There was a sense of outrage among locals and protests were organised by civil society groups and a section of teachers from the Jamia Millia Islamia. As fresh versions of the encounter began to appear in the papers, political parties jumped into the fray with the Samajwadi Party and the BSP demanding a judicial enquiry. Strangely, a judicial enquiry was denied.
Governments often accede to requests from pressure groups for a probe into such actions. So why was a judicial enquiry denied into the Batla House encounter? This isn't about whether the encounter was 'genuine' or not. This is about Delhi being exposed to a series of bomb blasts and the ensuing leads that led the police to L-18 Batla House. Three lives were lost and many are in jail with little hope of redemption.
After the public demand for a judicial enquiry, the local police travelled through India and apparently found connections to those arrested with criminal/terrorist activities in places including Uttar Pradesh, Rajasthan, Gujarat, Maharashtra and Andhra Pradesh. A number of cases were filed against them in different states. Since it would be difficult to club these cases and try them in a single court, the cases will probably never be concluded.
The country needs to know the true, full story. Were these real terrorists? If so, who were behind them? Who provided them local shelter and weapons? How did they hide all this in a crowded locality living cheek by jowl with neighbours? Have their deaths and incarcerations been based on flawed information and evidence? Also, what legal or constitutional sanction do 'encounter' specialists have? These are serious questions that need to be asked and answered.

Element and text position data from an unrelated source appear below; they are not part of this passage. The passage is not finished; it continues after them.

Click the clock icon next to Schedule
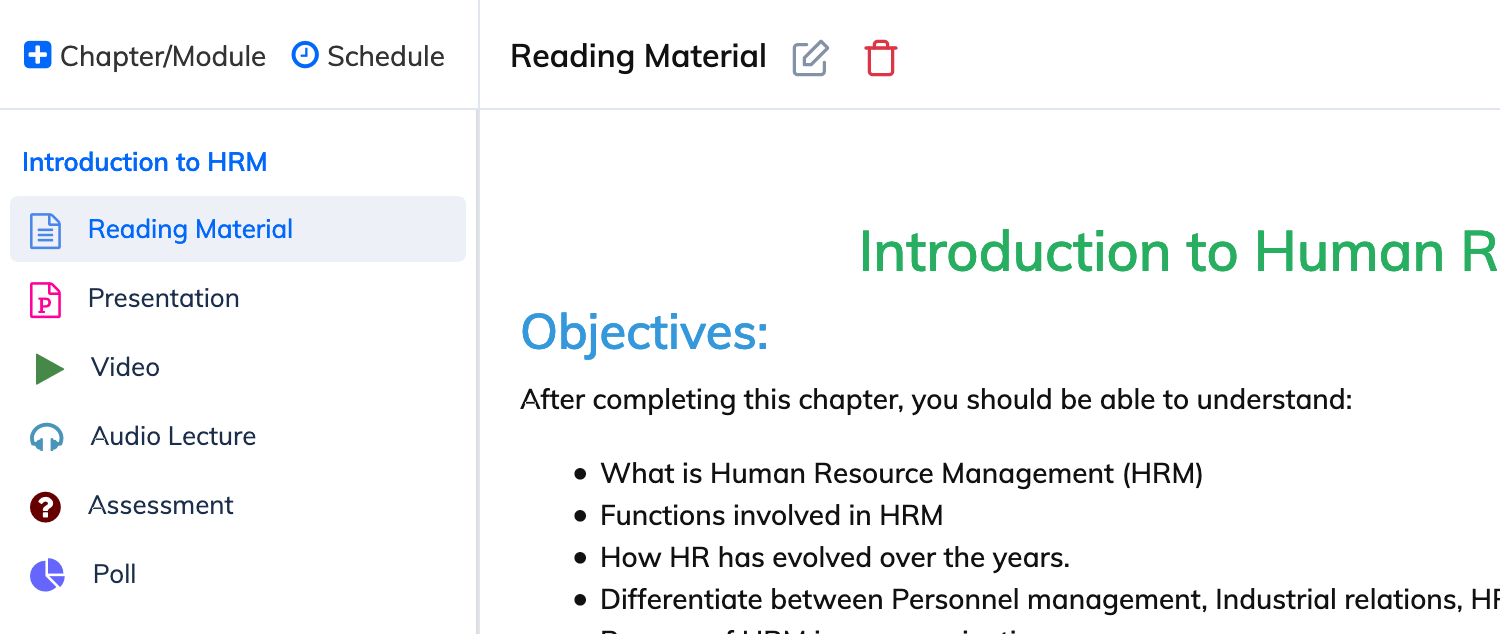 [305, 55]
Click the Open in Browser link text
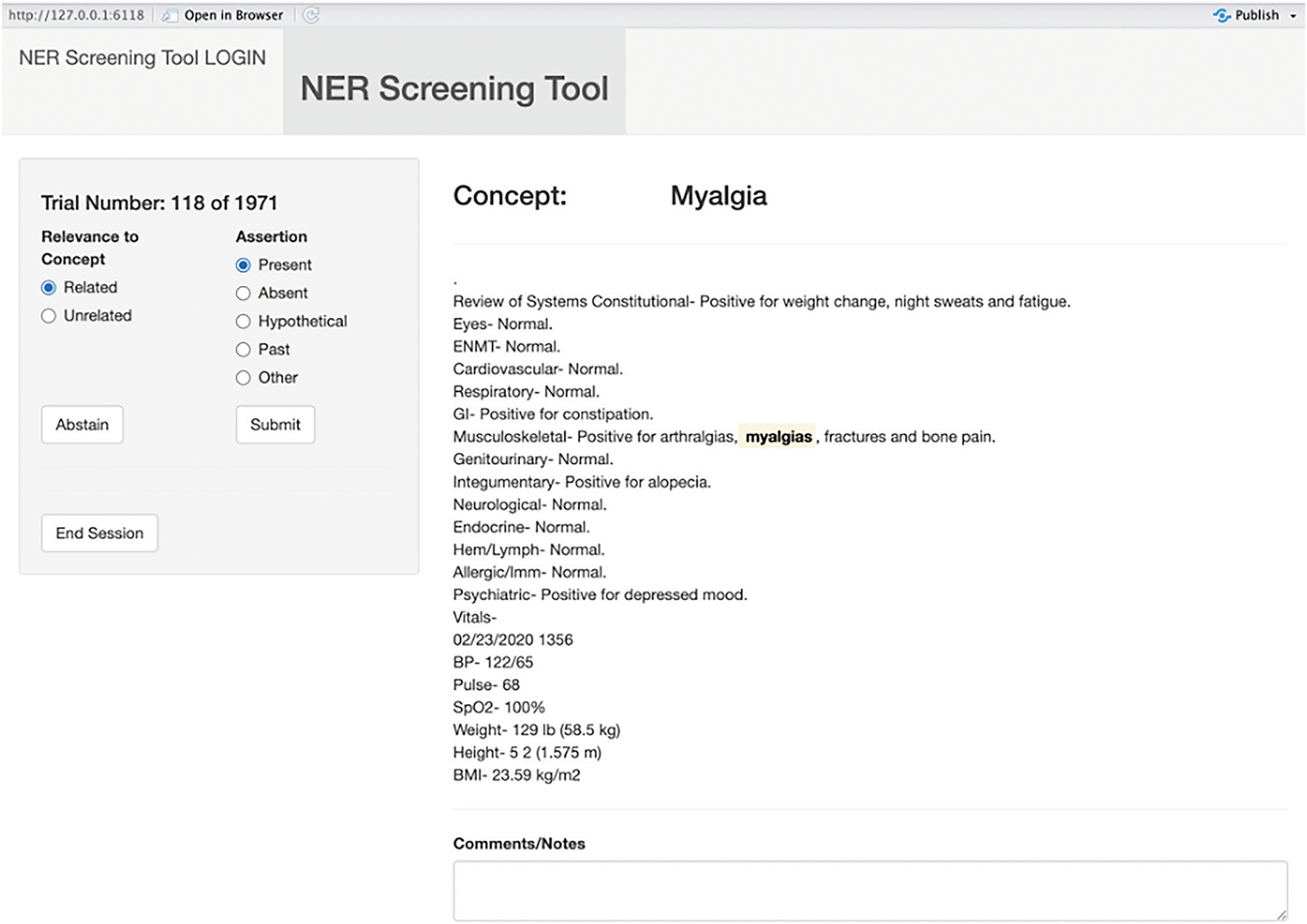The height and width of the screenshot is (924, 1307). pos(233,15)
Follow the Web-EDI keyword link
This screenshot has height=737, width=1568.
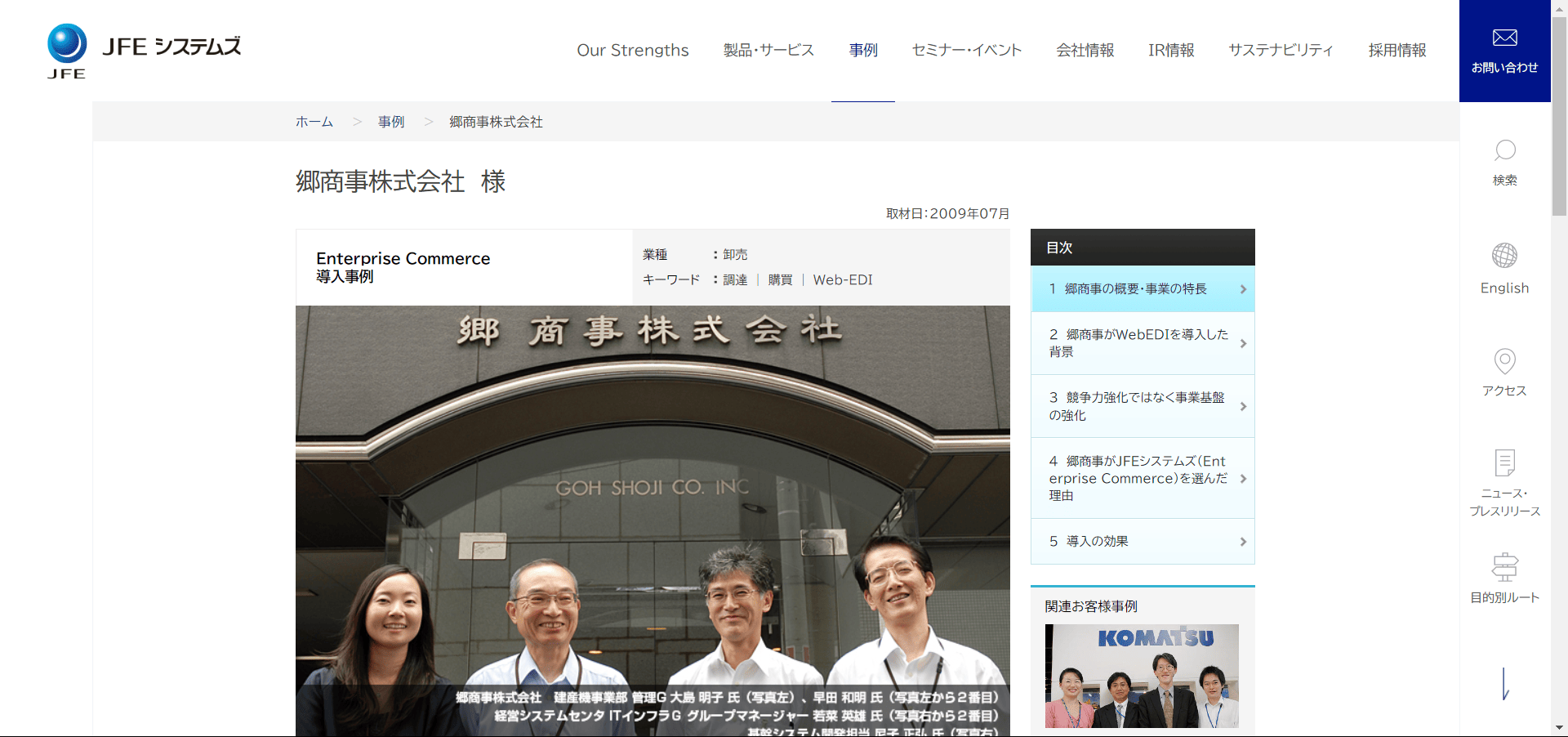tap(843, 279)
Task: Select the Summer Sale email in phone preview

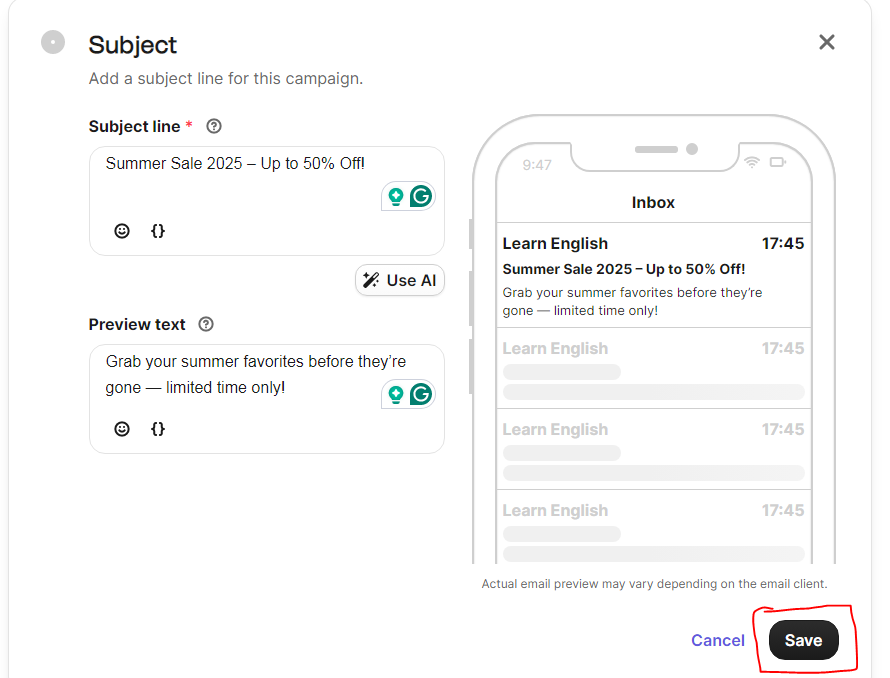Action: pos(653,276)
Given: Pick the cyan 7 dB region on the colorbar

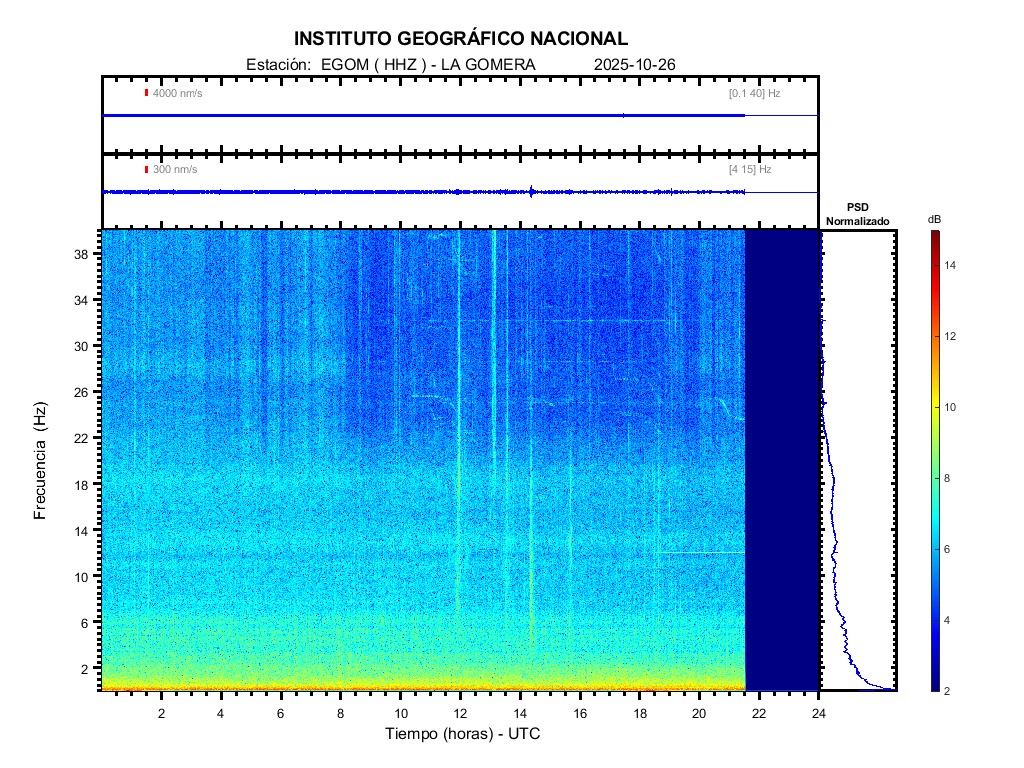Looking at the screenshot, I should (934, 514).
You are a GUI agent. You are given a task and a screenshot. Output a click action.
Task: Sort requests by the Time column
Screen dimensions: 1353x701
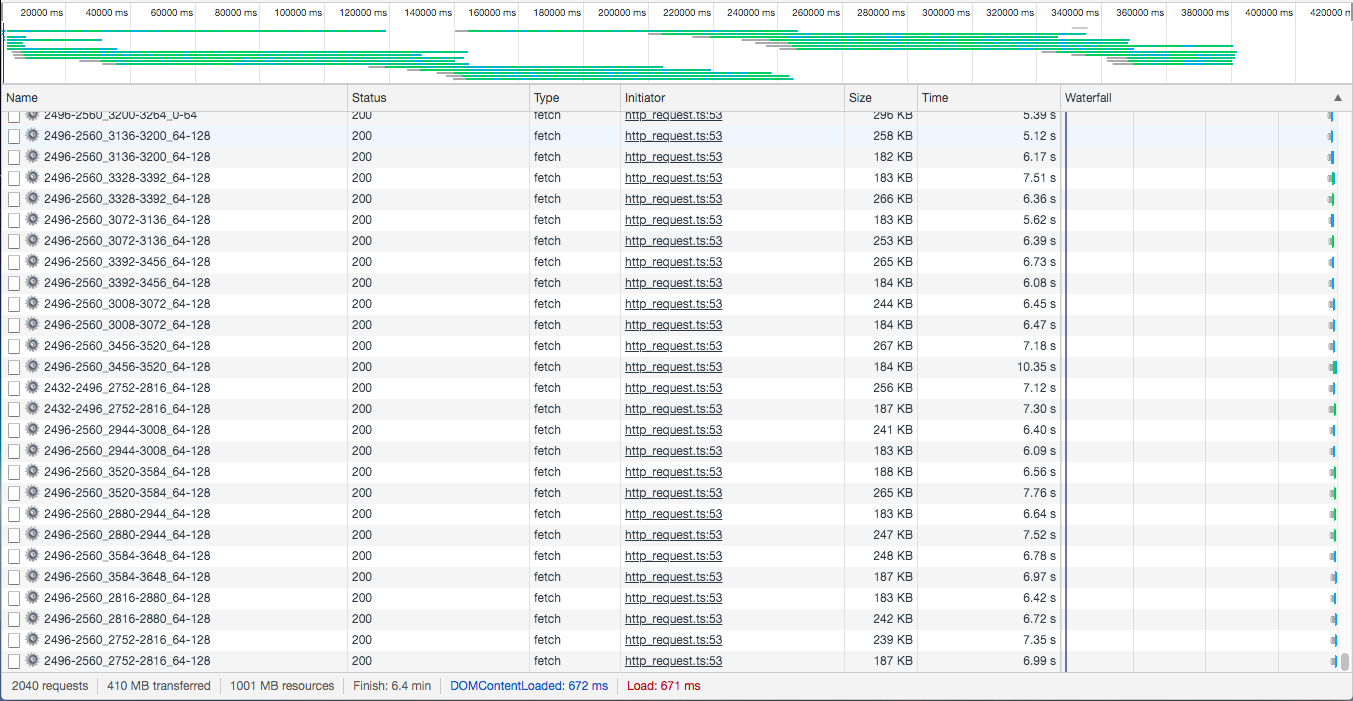932,97
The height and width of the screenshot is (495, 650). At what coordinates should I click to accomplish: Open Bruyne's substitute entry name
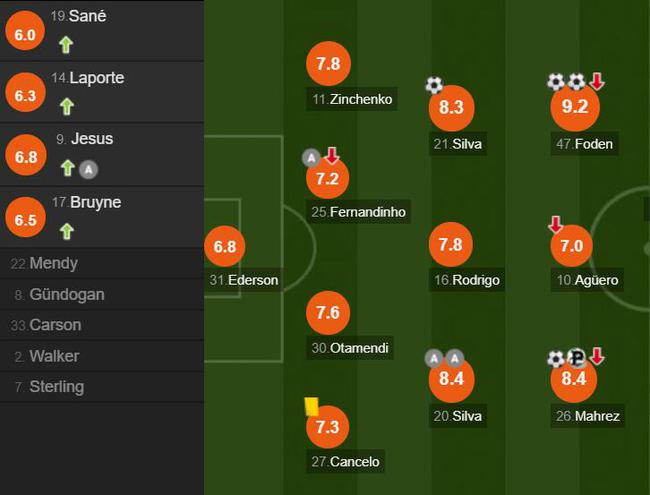[95, 202]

The judicial enquiry would not only bring us closer to the truth but it would also provide a balm to many. Meanwhile, the 'Batla House encounter' continues to stigmatise an entire community. Fast-food chains refuse to deliver to Jamia Nagar and taxis often refuse a booking from the area. The general apathy of the police and civic authorities often leads residents taking the law into their own hands. This is evident from the illegal constructions, the senseless digging of tube-wells for homes (and for the illegal constructions), and the general lack of civic discipline that pervades this area.
In a way, Batla House has become a manifestation of the general sense of apathy and malaise that pervades the rest of India.
(Najeeb Jung is vice-chancellor, Jamia Millia Islamia, New Delhi. The views expressed by the author are personal.)